◆ **Assignment**: Leaving all pictures out, output exactly and only the line containing "You are a GUI" and the lines that follow it to the end of the material below.
** Data follows **
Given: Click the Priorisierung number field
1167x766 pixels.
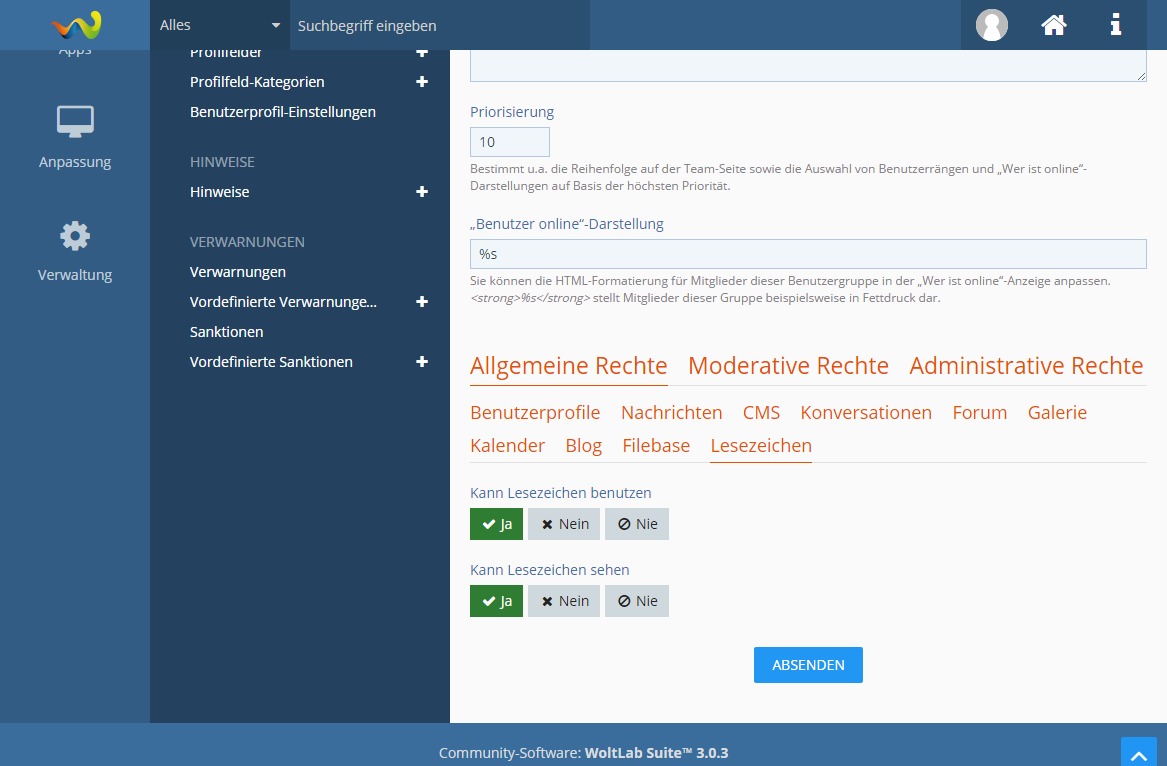Looking at the screenshot, I should 510,142.
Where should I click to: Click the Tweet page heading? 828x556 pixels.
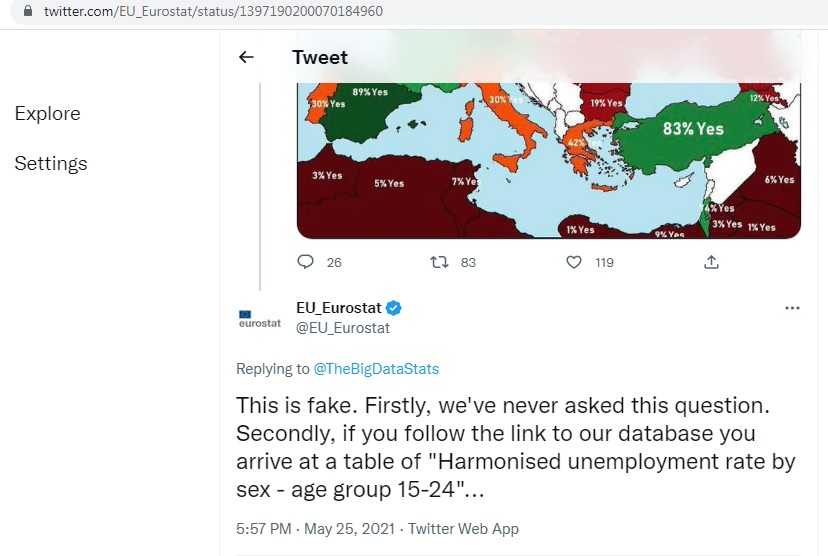(320, 57)
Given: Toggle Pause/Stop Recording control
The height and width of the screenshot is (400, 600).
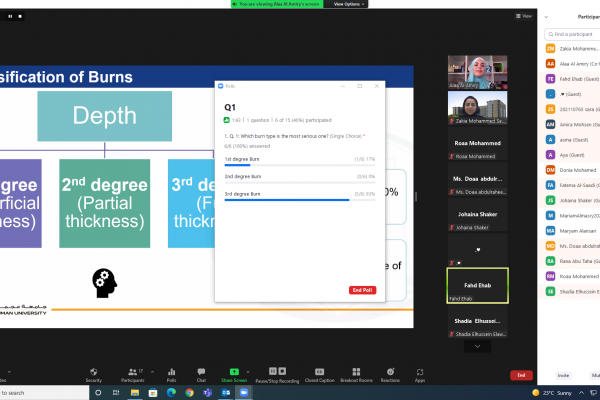Looking at the screenshot, I should click(276, 372).
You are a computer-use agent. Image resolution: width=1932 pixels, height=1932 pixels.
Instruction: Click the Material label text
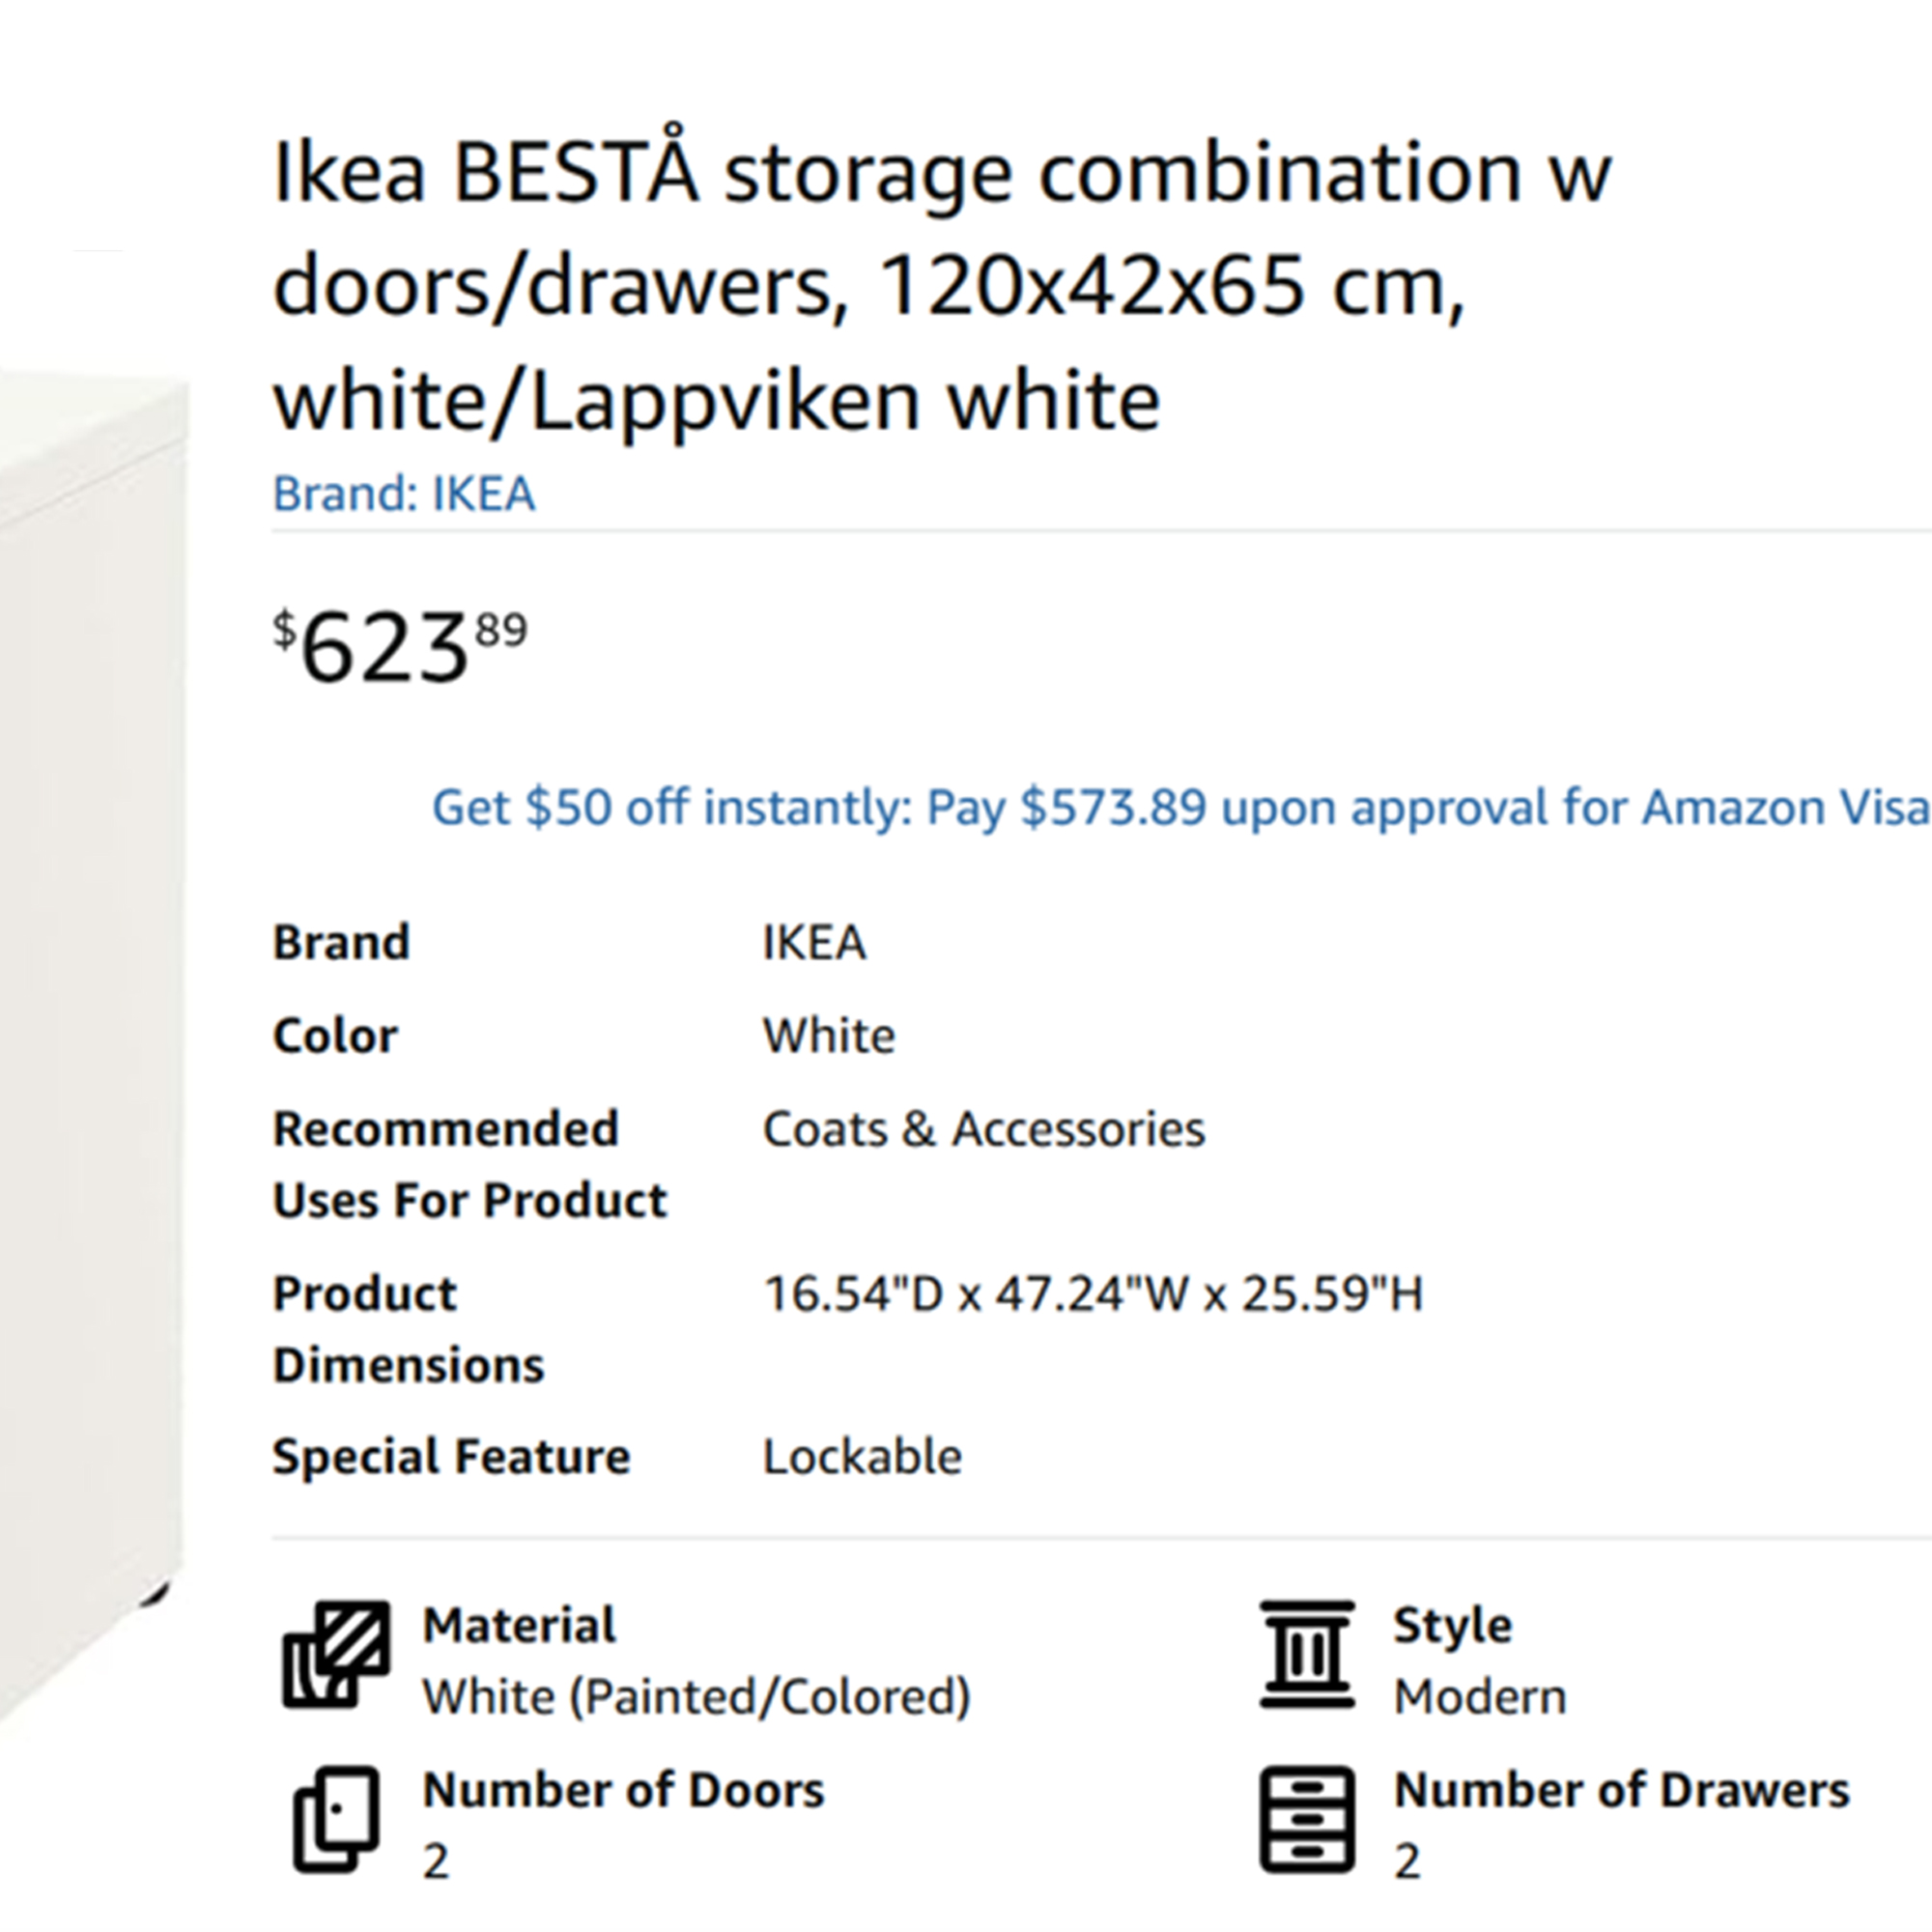click(519, 1625)
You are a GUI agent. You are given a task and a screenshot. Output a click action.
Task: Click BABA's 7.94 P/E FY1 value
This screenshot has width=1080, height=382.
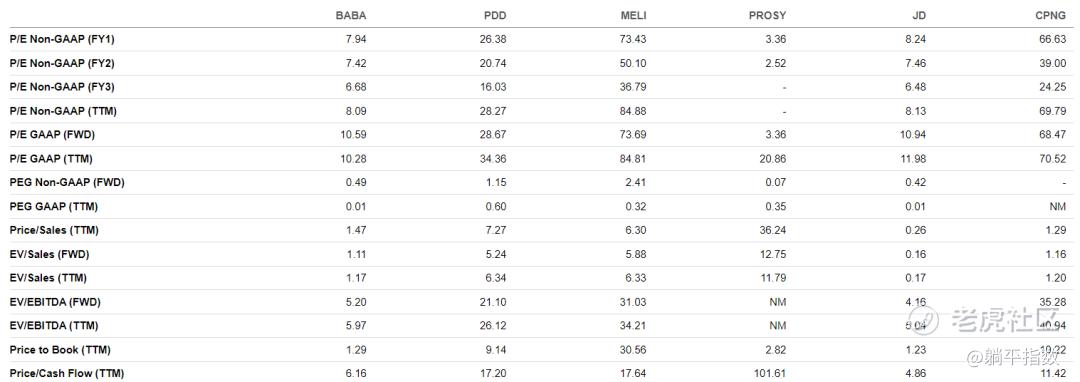[356, 39]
** End of Data **
◆ **Exercise output**:
You are a GUI agent. You are given a task and a screenshot. Output a click action.
Task: Click BABA's 7.94 P/E FY1 value
This screenshot has width=1080, height=382.
[356, 39]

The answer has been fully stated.